▶ _TASK DETAILS_:
Collect every line in the listing that contains the string "close" and copy each one in full.

▶ _DATASET_:
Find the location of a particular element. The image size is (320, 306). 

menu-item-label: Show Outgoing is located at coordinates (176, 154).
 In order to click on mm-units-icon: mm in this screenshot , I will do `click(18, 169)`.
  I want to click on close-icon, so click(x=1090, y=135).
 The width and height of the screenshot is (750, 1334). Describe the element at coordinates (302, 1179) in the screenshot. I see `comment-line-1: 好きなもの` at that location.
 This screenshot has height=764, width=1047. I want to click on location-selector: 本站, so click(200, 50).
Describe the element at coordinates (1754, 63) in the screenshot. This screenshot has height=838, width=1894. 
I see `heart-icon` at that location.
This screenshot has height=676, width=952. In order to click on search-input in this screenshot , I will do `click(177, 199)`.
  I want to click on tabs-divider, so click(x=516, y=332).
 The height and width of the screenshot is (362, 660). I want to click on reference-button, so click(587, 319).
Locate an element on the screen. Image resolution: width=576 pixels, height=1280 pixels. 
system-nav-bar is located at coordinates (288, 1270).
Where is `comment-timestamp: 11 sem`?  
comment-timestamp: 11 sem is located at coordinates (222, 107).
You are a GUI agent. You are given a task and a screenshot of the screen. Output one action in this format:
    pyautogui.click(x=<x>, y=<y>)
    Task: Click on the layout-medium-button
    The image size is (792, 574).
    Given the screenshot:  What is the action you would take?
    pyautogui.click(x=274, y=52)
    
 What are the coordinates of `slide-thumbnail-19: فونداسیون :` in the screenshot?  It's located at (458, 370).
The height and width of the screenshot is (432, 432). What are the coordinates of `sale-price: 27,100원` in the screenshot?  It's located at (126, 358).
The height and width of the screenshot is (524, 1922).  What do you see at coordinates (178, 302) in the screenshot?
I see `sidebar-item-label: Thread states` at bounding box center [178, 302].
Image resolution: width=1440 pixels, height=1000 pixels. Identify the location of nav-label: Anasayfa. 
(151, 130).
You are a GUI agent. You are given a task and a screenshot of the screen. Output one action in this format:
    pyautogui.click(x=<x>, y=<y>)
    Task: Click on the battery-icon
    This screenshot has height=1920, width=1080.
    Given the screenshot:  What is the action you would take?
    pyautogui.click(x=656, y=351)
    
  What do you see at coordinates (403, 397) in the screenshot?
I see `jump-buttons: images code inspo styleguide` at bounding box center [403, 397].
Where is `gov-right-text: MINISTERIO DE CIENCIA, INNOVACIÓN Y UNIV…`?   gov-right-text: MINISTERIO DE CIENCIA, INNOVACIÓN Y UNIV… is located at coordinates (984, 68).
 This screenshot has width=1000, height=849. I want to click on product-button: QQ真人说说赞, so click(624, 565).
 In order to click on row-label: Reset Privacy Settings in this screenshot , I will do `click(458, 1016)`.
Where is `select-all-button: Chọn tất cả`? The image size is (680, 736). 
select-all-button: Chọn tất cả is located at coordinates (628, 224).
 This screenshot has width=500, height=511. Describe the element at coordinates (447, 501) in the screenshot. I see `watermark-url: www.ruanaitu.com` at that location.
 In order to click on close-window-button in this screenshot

▶ _ANSWER TO THIS TASK_:
  I want to click on close-icon, so click(x=1090, y=135).
 In order to click on close-window-button in this screenshot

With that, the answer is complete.